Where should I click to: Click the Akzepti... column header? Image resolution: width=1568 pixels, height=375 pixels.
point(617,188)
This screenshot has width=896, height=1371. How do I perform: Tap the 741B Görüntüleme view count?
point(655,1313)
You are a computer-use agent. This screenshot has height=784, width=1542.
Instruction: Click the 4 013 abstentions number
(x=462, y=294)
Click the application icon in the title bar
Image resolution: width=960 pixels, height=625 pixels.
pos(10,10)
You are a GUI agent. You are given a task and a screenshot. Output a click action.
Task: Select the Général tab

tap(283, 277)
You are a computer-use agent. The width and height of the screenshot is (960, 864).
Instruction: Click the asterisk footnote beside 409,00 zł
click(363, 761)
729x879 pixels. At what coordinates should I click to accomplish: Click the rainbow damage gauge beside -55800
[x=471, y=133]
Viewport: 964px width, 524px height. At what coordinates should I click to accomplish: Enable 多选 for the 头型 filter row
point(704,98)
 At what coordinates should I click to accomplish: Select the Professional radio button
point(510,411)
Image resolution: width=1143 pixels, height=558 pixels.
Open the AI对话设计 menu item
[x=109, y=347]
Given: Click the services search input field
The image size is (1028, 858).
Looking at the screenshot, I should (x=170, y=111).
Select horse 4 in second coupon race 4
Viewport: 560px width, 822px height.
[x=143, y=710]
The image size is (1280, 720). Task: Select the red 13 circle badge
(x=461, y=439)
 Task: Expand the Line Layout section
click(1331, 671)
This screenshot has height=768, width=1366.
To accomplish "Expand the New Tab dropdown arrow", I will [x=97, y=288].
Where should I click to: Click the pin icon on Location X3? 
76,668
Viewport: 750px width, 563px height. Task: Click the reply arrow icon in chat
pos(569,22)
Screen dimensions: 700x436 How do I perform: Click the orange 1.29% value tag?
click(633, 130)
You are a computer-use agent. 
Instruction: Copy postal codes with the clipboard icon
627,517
_ _ _ _
Exercise prompt: Find the lines above that contain the word "agent" and collect them.

Exercise result:
You are a computer-use agent. This screenshot has height=784, width=1542.
You are a GUI agent. You are given a task and a screenshot. Output a click action.
You are a computer-use agent. The width and height of the screenshot is (960, 864).
You are a computer-use agent. 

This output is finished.